Apply what you read:
**1.** Answer these questions from the text on childhood obesity, one a line:
(a) What percentage of 11-year-olds are recorded as overweight or obese?
(b) How much moderate activity per day do government recommendations call for?
(c) What happens to appetite hormones while we sleep?
**2.** Quote the text on childhood obesity between "A more in-depth" and "16, issue 4.", inclusive.

Text:
◇ ◇ ◇ ◇ ◇ ◇ ◇

The topic of childhood obesity has been hitting the headlines more and more frequently over the last year and is referred to as an epidemic. Rates of childhood obesity are at their highest with an estimated 20% of 5 years old (reception children) and 33% of 11-year-olds (school year 6) recorded as overweight or obese and boys much more likely to be so*
It’s a topic that has so much emotion attached to it, a substantial amount of denial and also confusion as to how to resolve the issue.
I suspect there are a number of factors contributing to this “crisis” and understanding these may help with the solution. Here are just some of those possible
- An increase in sugar consumption over time – sugar provides high levels of energy which, if not utilised, may be stored as fat.
- A decrease in activity levels – this may be in part due to the focus schools are giving to academic subjects over the more physical subjects, children being driven to school instead of walking, families being more time poor and not getting out or the increase in time spent on electronic devices in the home.
- The increase in portion sizes given to children – meals out can be large in size or there can be an over-reliance on snacks
- An over-reliance on processed foods and fast food – these foods can be low in nutrients and high in unhealthy fats
- The increase in caesarean births – There is a link between the gut microbiome and weight gain. C-section births don’t provide the same exposure to initial gut bacteria and those that do colonise may increase the risk of weight gain**
- A lack of sleep – whilst we sleep our appetite hormones are reset. A lack of sleep is known to increase appetite hormones and may mean overeating is more likely
Tackling obesity among children is not easy but the first step is to recognise that your child is not a healthy weight for their height. The next step to consider is the language you use with your child. Words such as dieting, being fat or chubby are all negative and may increase anxieties or negative body image and should be avoided – much better are to talk about eating well, strength and improving energy and not making a big deal around changing weight.
Considering what your child is eating and the quantity consumed is key. Whilst weight gain and excess body fat is greatly more complex than calories in versus calories out, it is a consideration and reducing portions and snacks and limiting foods high in sugar and unhealthy fats may well help with the optimisation of weight.
Radically reducing calories and portions is best avoided. Children do need a relatively high number of nutrients for their size to enable them to grow and develop optimally. Restricting the quantity of foods consumed is likely to result in a lack of key nutrients and may impact normal growth.
Assessing activity levels is a key factor. Government recommendations are for an hour of moderate activity levels per day. Many children under the age of 18 are failing to hit this recommended level.
A more in-depth look at childhood obesity, the causes, risk factors and future implications with practical tips on how to support your child can be found in my online child nutrition course which is coming soon.
*Public Health England – National Child Measurement programme 2014/15
** Kuhle S et al (2015) Association between caesarean section and childhood obesity: a systematic review and meta-analysis. Obesity Reviews Vol 16, issue 4.

◇ ◇ ◇ ◇ ◇ ◇ ◇

Data to examine:
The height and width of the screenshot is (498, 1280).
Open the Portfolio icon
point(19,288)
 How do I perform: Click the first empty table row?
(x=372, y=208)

◇ ◇ ◇ ◇ ◇ ◇ ◇

Solutions below:
**1.**
(a) 33%
(b) An hour
(c) They are reset.

**2.**
A more in-depth look at childhood obesity, the causes, risk factors and future implications with practical tips on how to support your child can be found in my online child nutrition course which is coming soon.
*Public Health England – National Child Measurement programme 2014/15
** Kuhle S et al (2015) Association between caesarean section and childhood obesity: a systematic review and meta-analysis. Obesity Reviews Vol 16, issue 4.